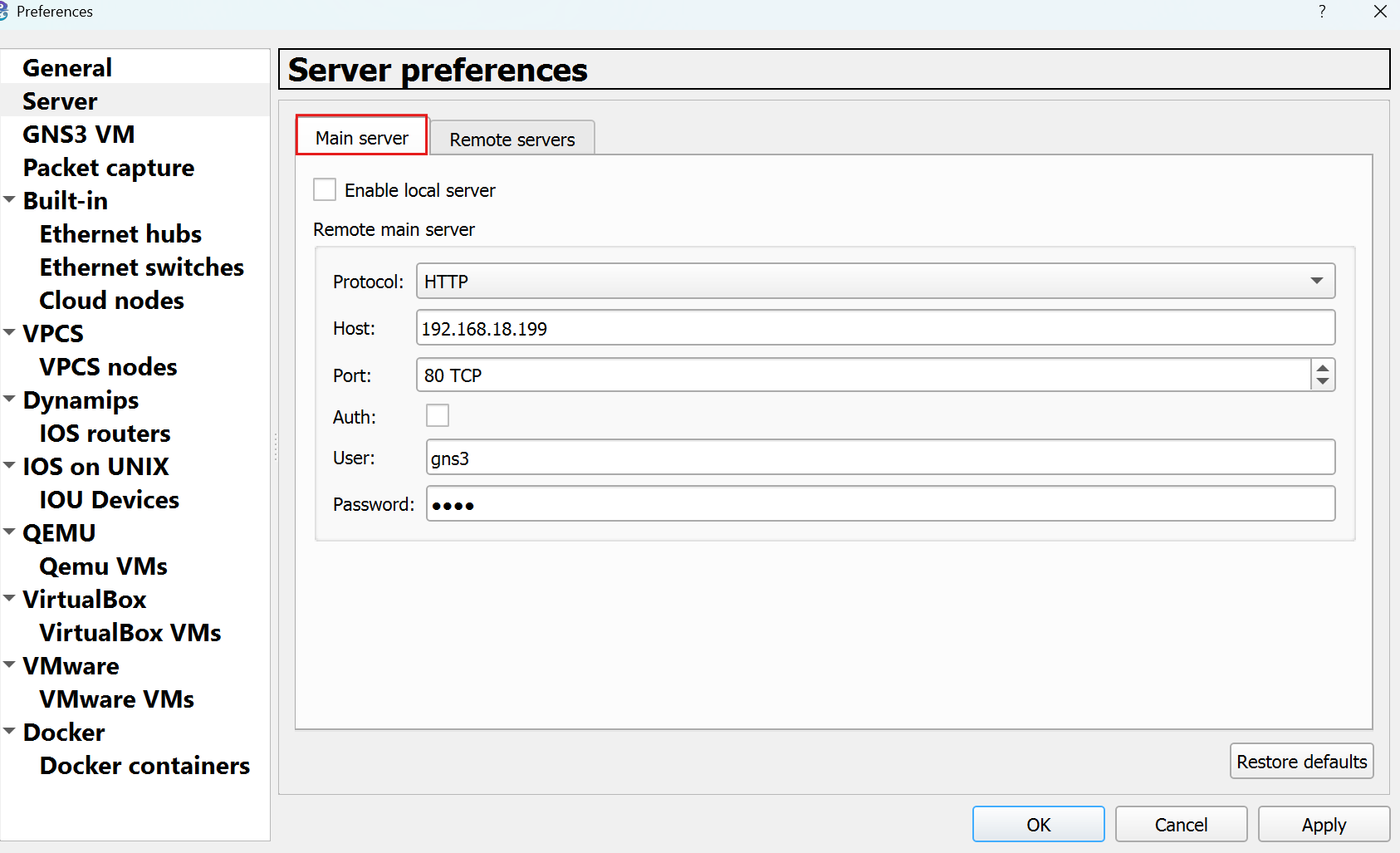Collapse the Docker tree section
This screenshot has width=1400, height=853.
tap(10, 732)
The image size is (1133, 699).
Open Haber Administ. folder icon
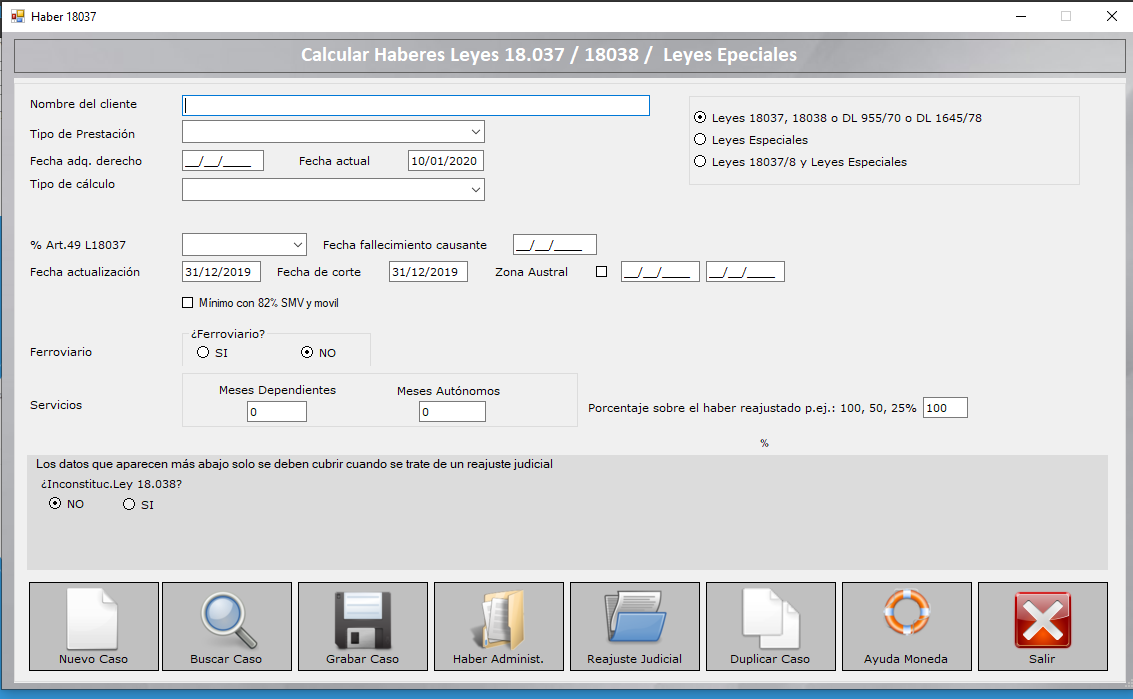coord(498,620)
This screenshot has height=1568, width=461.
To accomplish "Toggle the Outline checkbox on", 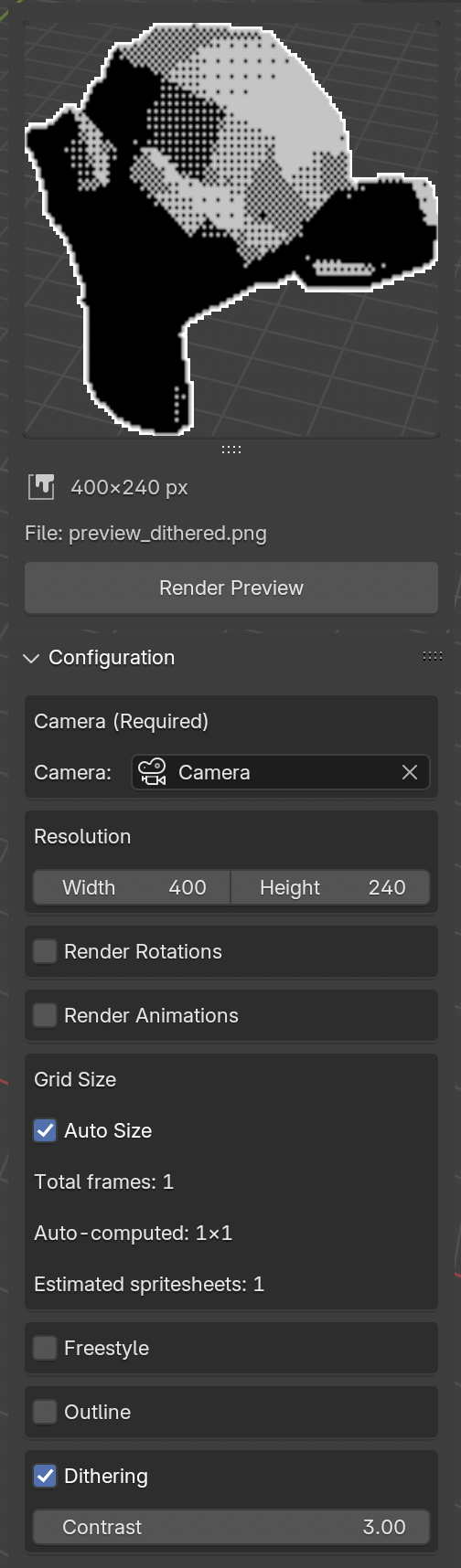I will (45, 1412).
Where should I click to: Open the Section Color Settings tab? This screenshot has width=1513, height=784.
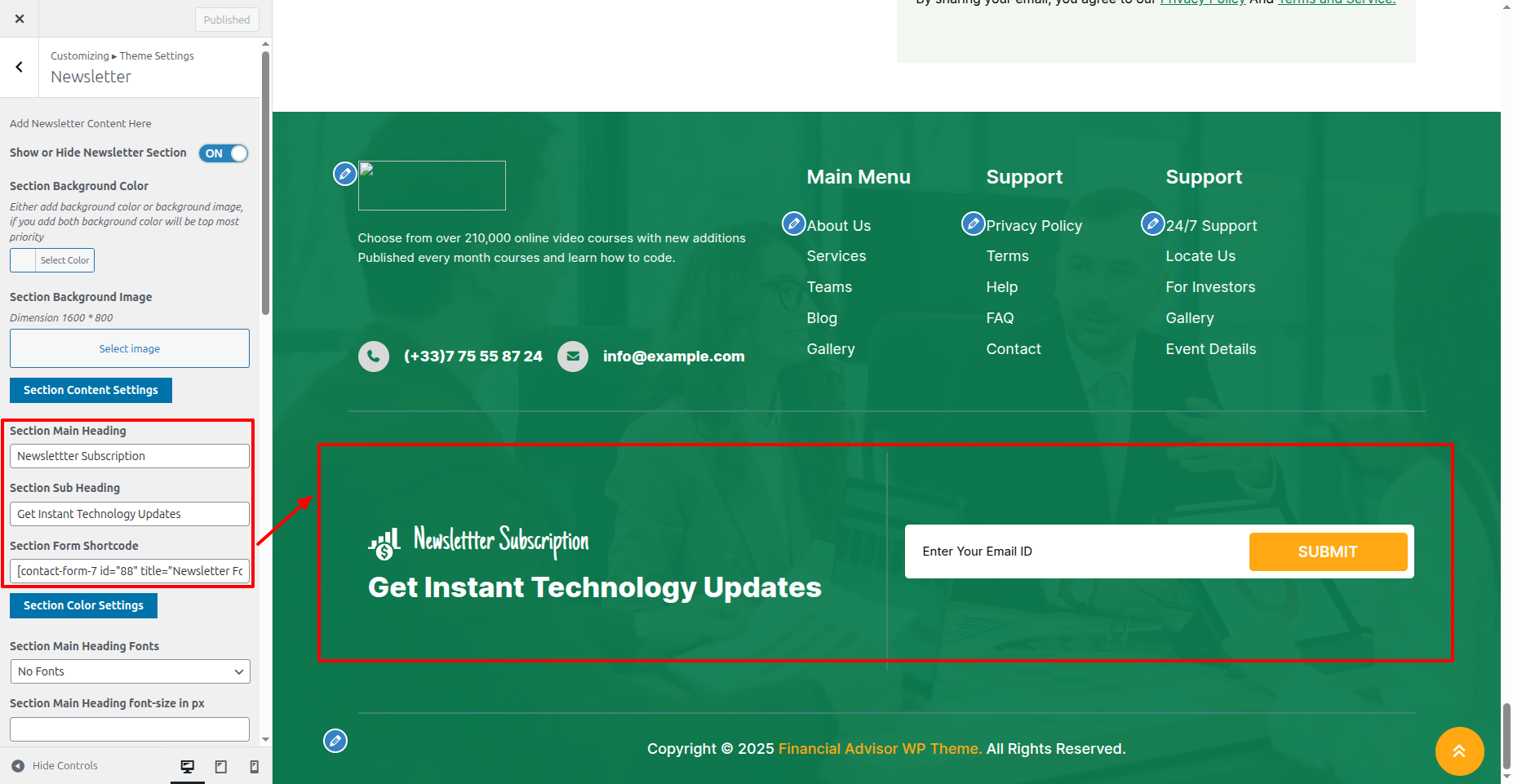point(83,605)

========================================

YOUR OBJECTIVE: For this task, give again exactly the lines from the line with "Where should I" through the end of the entries, including both ends, and omit the pictures.

ANSWER TO THIS EXERCISE:
Where should I click to: Open the Section Color Settings tab? This screenshot has width=1513, height=784.
point(83,605)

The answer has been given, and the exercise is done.